Problem: Of the lines below, write out exactly those from the line with "Screen dimensions: 570x237" through the line with "This screenshot has height=319, width=808.", both included, and skip the rest.

(Stored records)
+ + + +

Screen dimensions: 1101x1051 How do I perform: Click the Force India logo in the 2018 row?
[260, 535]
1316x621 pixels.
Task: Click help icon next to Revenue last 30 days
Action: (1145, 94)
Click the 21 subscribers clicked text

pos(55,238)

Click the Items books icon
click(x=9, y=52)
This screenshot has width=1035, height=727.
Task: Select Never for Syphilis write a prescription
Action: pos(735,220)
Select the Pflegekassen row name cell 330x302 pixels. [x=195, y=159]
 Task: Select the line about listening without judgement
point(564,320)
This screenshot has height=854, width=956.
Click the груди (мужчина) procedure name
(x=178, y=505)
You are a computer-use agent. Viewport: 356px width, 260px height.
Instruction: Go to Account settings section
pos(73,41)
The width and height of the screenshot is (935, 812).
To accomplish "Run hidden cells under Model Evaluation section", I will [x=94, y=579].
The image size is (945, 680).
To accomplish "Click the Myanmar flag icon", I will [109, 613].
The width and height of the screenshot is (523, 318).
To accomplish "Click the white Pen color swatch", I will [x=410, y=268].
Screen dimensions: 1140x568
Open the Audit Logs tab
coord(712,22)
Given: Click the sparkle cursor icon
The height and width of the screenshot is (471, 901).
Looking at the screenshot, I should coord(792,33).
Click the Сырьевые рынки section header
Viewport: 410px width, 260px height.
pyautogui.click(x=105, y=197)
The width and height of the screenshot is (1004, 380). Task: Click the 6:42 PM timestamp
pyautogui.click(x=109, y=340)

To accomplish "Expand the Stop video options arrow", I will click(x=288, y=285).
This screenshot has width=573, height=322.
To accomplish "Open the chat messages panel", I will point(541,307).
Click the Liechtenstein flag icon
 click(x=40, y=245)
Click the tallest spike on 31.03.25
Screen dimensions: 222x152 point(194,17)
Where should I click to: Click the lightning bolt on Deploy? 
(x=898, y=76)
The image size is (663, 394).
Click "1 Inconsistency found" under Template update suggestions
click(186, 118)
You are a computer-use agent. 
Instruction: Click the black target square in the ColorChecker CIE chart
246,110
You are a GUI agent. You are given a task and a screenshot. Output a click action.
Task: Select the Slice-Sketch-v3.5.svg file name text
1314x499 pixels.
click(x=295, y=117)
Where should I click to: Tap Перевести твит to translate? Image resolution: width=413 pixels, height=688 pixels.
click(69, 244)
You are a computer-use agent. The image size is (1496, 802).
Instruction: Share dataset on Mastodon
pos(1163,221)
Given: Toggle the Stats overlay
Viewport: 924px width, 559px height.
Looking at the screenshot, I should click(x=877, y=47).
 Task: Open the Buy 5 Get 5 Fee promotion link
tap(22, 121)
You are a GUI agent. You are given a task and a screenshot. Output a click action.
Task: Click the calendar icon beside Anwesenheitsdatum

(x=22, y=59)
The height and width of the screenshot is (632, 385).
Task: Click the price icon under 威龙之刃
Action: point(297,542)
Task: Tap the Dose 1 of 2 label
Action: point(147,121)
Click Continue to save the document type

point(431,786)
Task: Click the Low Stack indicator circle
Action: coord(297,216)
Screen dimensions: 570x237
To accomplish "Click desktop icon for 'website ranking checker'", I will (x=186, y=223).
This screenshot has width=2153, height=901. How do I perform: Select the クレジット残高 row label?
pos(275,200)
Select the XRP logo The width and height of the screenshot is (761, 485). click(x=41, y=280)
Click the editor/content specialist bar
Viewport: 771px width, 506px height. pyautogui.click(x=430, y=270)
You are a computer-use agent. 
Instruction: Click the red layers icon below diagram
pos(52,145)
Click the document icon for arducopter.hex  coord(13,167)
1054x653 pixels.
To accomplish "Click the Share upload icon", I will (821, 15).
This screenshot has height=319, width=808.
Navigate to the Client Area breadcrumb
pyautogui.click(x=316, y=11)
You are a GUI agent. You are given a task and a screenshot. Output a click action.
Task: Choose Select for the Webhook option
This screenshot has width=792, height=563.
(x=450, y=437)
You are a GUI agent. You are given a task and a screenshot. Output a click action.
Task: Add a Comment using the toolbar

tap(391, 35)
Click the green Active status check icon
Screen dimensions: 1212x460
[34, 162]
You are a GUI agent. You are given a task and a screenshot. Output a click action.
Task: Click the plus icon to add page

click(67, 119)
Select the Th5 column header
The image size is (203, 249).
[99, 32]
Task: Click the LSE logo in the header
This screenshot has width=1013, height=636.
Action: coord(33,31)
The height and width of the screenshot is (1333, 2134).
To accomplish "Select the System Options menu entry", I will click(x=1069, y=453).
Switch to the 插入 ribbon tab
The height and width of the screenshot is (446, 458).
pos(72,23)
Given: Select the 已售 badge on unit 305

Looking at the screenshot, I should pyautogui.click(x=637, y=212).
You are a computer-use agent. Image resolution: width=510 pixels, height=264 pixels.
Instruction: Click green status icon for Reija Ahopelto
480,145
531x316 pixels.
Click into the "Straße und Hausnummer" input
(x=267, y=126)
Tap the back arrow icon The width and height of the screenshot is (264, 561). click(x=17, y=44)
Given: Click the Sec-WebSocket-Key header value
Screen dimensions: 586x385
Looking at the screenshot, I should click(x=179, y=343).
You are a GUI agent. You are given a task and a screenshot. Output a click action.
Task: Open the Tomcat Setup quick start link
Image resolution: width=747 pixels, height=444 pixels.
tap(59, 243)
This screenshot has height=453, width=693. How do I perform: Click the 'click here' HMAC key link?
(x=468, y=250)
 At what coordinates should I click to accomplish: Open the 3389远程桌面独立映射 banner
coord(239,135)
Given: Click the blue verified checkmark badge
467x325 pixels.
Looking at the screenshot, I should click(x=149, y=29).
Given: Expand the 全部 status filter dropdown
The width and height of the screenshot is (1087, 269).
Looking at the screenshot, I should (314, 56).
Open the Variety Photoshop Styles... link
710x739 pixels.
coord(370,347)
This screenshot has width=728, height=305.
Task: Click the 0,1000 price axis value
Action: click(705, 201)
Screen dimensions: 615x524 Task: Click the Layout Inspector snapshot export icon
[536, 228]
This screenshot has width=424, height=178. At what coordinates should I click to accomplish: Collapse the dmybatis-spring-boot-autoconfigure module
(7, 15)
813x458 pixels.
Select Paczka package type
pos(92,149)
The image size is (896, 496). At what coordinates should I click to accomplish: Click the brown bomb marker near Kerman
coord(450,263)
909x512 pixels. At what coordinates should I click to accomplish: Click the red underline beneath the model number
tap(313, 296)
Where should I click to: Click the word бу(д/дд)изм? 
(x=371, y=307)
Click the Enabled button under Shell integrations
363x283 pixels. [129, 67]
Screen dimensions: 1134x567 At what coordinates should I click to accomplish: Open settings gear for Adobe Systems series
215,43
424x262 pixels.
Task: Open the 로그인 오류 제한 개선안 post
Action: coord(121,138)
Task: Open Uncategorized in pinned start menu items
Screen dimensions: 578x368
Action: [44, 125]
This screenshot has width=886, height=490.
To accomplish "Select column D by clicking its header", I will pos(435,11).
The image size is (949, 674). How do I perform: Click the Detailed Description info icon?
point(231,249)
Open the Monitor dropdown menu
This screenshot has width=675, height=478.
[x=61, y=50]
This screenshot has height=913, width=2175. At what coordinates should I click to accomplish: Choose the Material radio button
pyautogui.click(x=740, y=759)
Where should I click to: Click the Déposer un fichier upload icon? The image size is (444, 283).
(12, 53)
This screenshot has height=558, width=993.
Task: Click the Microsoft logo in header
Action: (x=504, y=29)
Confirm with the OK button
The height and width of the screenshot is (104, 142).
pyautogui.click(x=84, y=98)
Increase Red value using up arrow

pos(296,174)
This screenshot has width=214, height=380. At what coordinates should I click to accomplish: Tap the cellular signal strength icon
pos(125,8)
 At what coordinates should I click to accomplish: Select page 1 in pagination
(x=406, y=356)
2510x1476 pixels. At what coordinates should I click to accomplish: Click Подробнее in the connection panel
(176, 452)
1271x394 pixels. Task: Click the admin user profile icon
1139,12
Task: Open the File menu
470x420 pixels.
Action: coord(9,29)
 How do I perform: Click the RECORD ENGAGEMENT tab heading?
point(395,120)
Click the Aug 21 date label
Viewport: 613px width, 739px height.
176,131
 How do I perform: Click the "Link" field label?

+ + + +

Output of the exercise:
Screen dimensions: 570x237
To accomplish "Click desktop icon for 'website ranking checker'", I will (x=186, y=223).
This screenshot has width=2153, height=901. How do I perform: Select the クレジット残高 row label?
pos(275,200)
Select the XRP logo The width and height of the screenshot is (761, 485). click(x=41, y=280)
Click the editor/content specialist bar
Viewport: 771px width, 506px height. pyautogui.click(x=430, y=270)
You are a computer-use agent. 
Instruction: Click the red layers icon below diagram
pos(52,145)
Click the document icon for arducopter.hex  coord(13,167)
1054x653 pixels.
To accomplish "Click the Share upload icon", I will (821, 15).
This screenshot has height=319, width=808.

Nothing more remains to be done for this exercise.